UNDERSTAND WHAT IS HEALTH?
Health is not a “state of complete physical, mental, and
social well-being”. And nor is it “merely the absence of disease or
infirmity”. The first part of this formulation is enshrined in WHO's
famous founding constitution, adopted in 1946. It was supposed to
provide a transformative vision of “health for all”, one that went
beyond the prevailing negative conception of health based on an
“absence” of pathology. But neither definition will do in an era marked
by new understandings of disease at molecular, individual, and societal
levels. Given that we now know the important influence of the genome in
disease, even the most optimistic health advocate surely has to accept
the impossibility of risk-free wellbeing.
That said, the
conjunction of the physical, psychological, and social remains
powerfully relevant to this day. Indeed, this framework should be
extended in two further dimensions. First, human health cannot be
separated from the health of our total planetary biodiversity. Human
beings do not exist in a biological vacuum. We live in an interdependent
existence with the totality of the living world. The second dimension
is in the realm of the inanimate. The living world depends upon a
healthy interaction with the inanimate world. Thanks to the science of
climate change, we now understand only too well how contingent our human
wellbeing is on the “health” of the Earth's systems of energy exchange.
Science
has contributed to our understanding of wellbeing through an ingenious
apparatus of techniques that reveal not only the causal pathways of ill
health but also evidence for their amelioration. But the language of
science can be inhibitory. For example, the notion of suffering is no
longer fashionable. It is not a scientific word; it seems vague and
old-fashioned, harking back to a time of clinical impotence, when
patients had to endure and tolerate pain without respite or relief.

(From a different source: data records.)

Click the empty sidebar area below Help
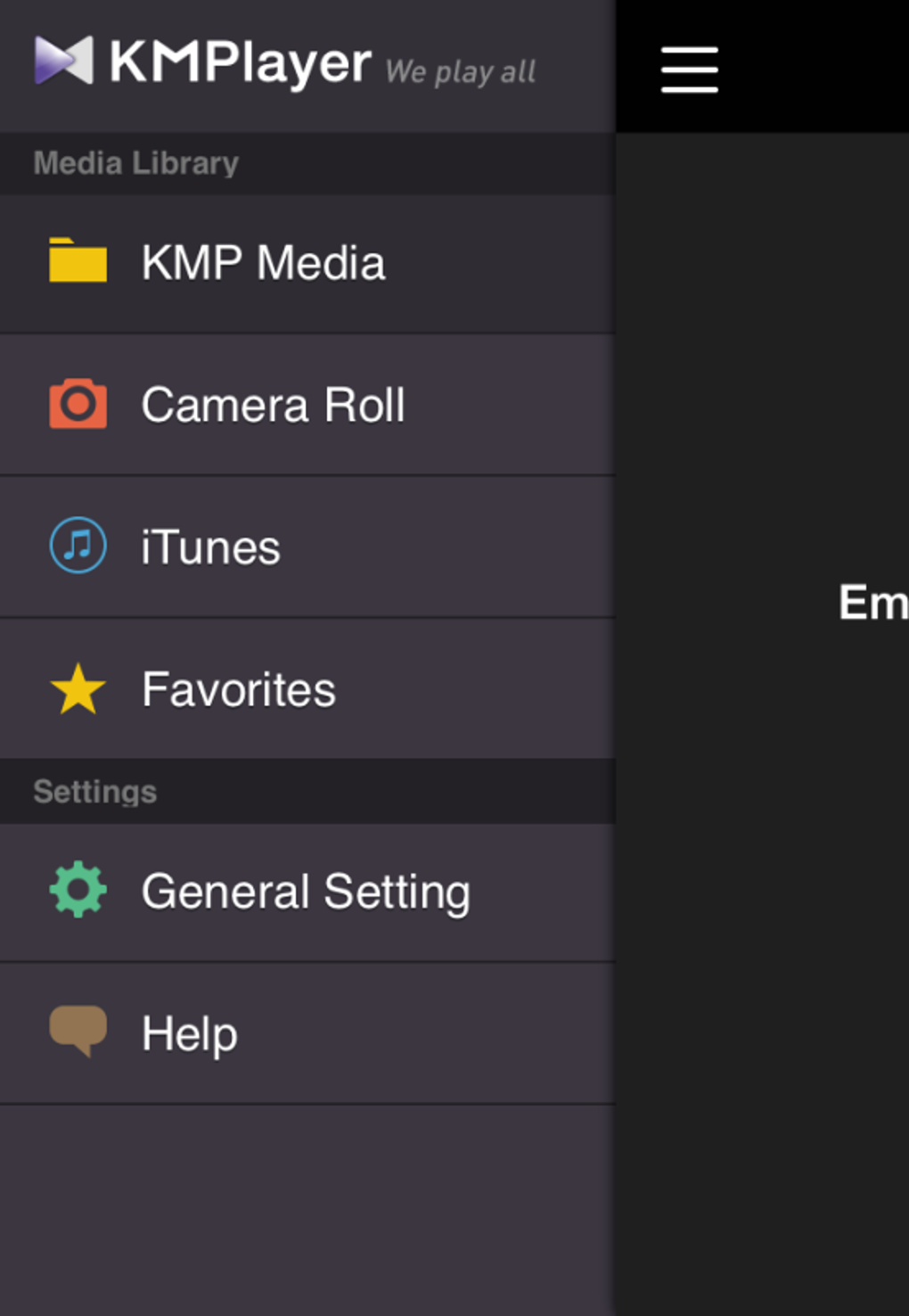 coord(307,1209)
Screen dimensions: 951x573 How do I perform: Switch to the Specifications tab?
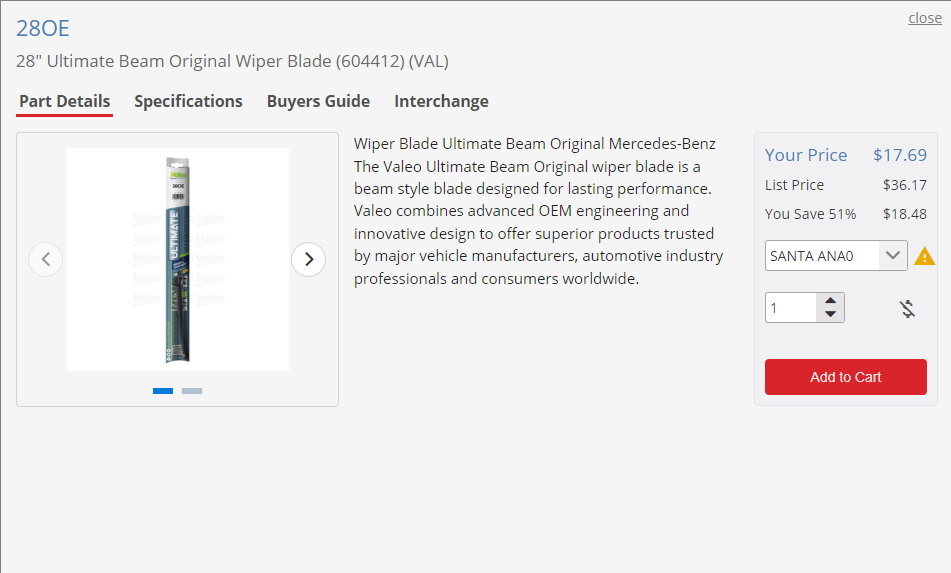coord(188,101)
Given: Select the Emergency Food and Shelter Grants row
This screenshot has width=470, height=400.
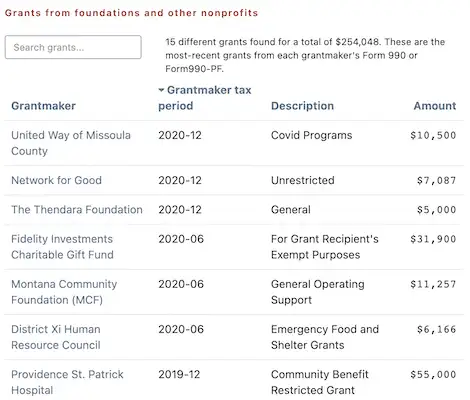Looking at the screenshot, I should (x=234, y=337).
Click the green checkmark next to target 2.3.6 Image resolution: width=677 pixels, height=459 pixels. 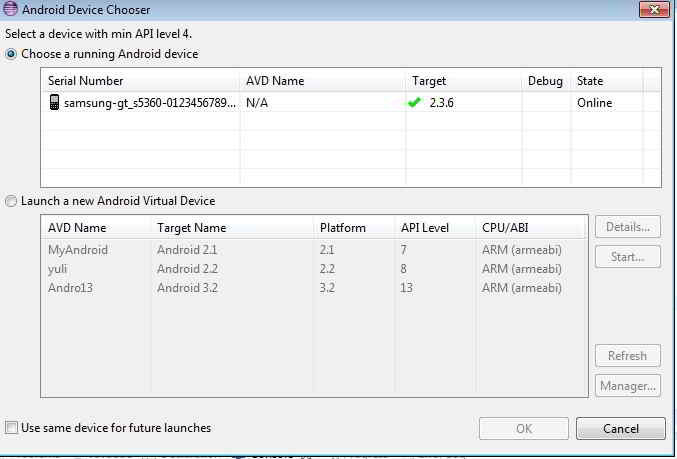click(x=414, y=103)
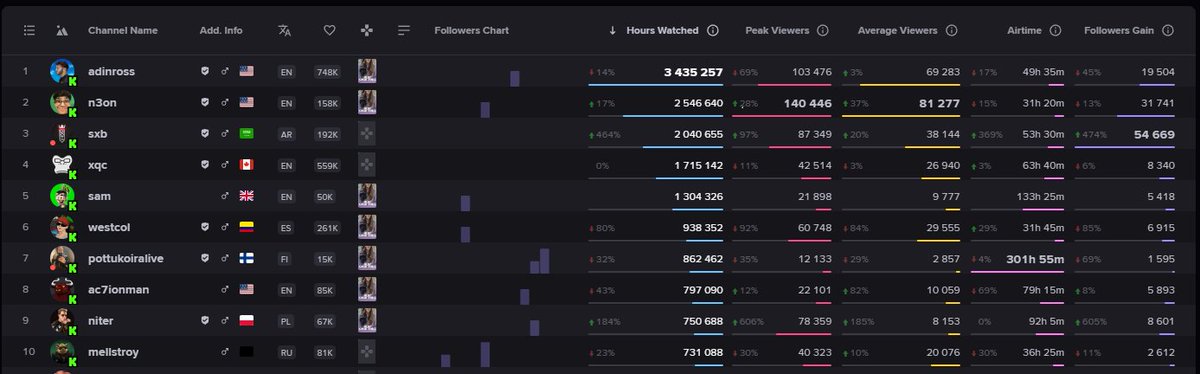Open pottukoiralive channel link

pyautogui.click(x=126, y=259)
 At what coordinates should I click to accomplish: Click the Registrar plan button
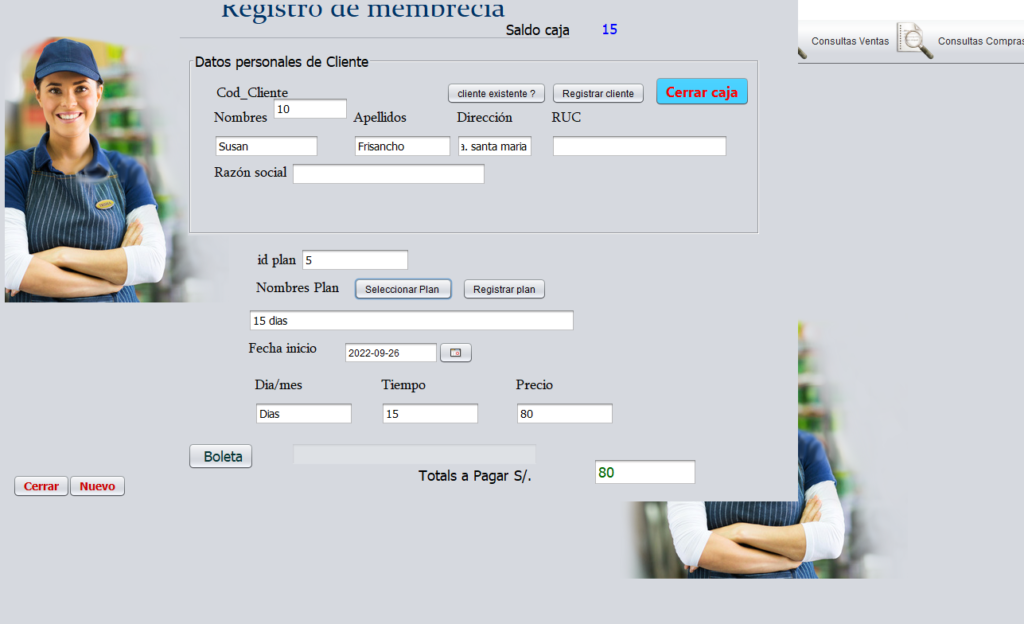pyautogui.click(x=504, y=288)
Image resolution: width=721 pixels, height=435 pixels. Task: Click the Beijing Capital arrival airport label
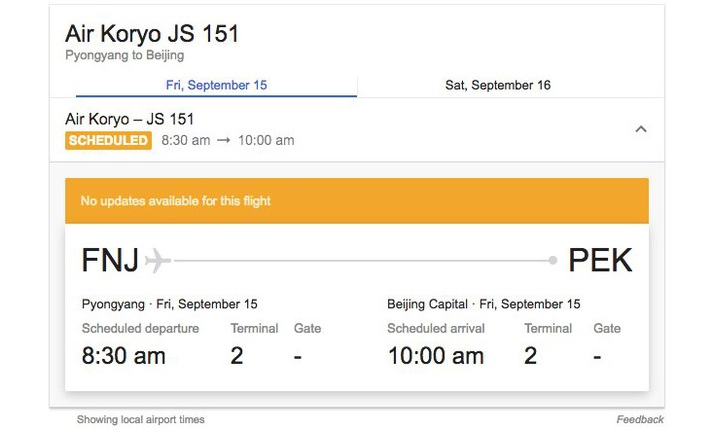429,304
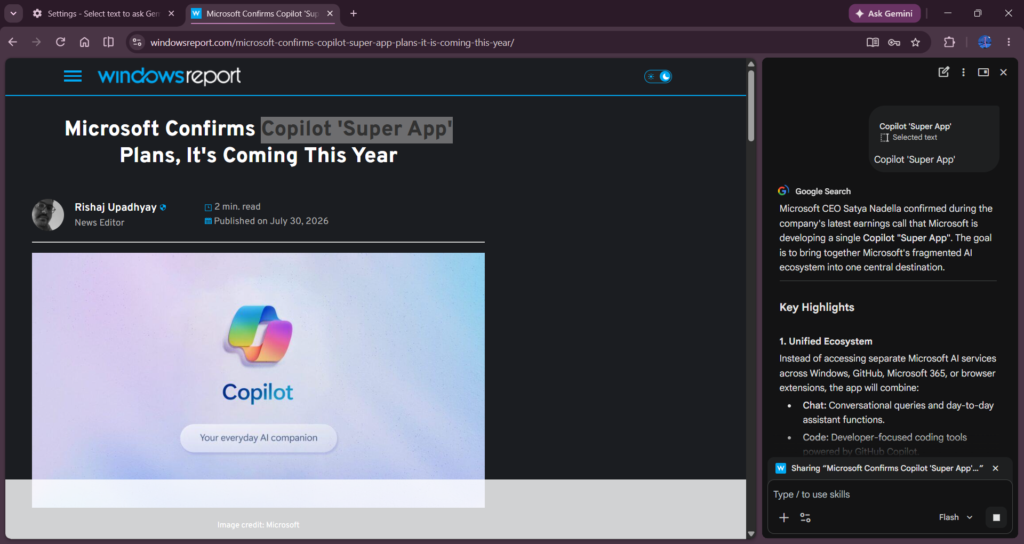The image size is (1024, 544).
Task: Stop sharing the Microsoft Confirms tab
Action: (995, 468)
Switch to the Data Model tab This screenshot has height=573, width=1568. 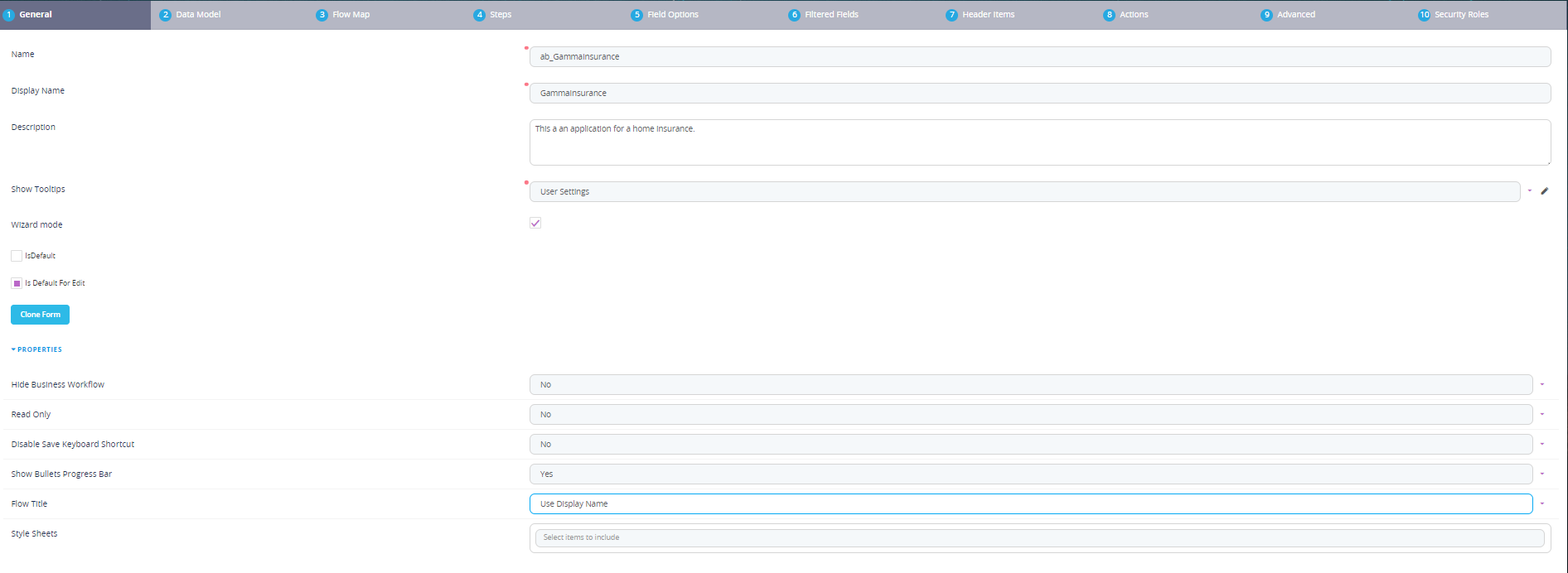coord(197,15)
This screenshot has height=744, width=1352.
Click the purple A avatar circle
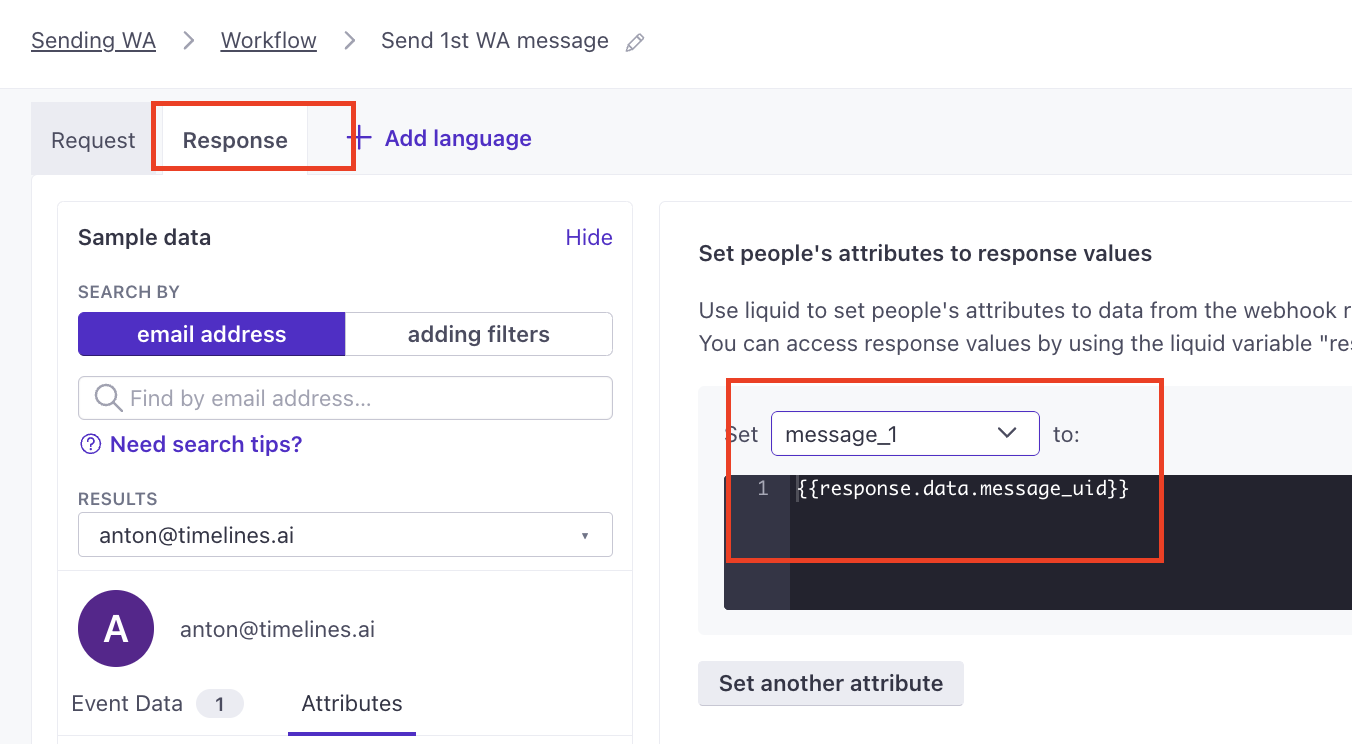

Science aims to deliver the means to eliminate much of what once passed
for human suffering.
But as the opening article in our
Series on health in the occupied Palestinian territory shows, dimensions
of suffering, especially at the community level, are measurable and
often severe. Science has not eradicated suffering, despite its enormous
power to deliver technologies to improve health. Being more humble
about the experience of individuals, rather than simply drawing up
reductive report cards of their health status, opens up the possibility
for a more realistic understanding of what it means to be healthy. The
fact is that one cannot be healthy in an unhealthy society.
Health
certainly has to encompass these complex determinants of illness. But
to say this can induce a feeling of fatigue, even defeat. The obstacles
to a minimum quantity of health seem so huge and so complex that it is
almost impossible for a single doctor to have any influence on their
effects. But if we take a more modest view of what health means, perhaps
we may be able to transcend the complexities of disease and offer a
very practical mission for modern medicine.
That mission was set out most clearly by a French physician, Georges Canguilhem, in his 1943 book, The Normal and the Pathological.
Canguilhem rejected the idea that there were normal or abnormal states
of health. He saw health not as something defined statistically or
mechanistically. Rather, he saw health as the ability to adapt to one's
environment. Health is not a fixed entity. It varies for every
individual, depending on their circumstances. Health is defined not by
the doctor, but by the person, according to his or her functional needs.
The role of the doctor is to help the individual adapt to their unique
prevailing conditions. This should be the meaning of “personalised
medicine”.
The beauty of Canguilhem's definition of
health—of normality—is that it includes the animate and inanimate
environment, as well as the physical, mental, and social dimensions of
human life. It puts the individual patient, not the doctor, in a
position of self-determining authority to define his or her health
needs. The doctor becomes a partner in delivering those needs.
For
a scientific journal too, Canguilhem's definition is liberating. By
using adaptability as the test of health, a journal can evolve to
address the changing circumstances of disease. Adaptability frees us to
be agile in the face of shifting forces that shape the wellbeing of
individuals and populations. Canguilhem's definition also allows us to
respond to disease globally, taking account of the context of conditions
in a particular place, as well as time.
Health is an
elusive as well as a motivating idea. By replacing perfection with
adaptation, we get closer to a more compassionate, comforting, and
creative programme for medicine—one to which we can all contribute.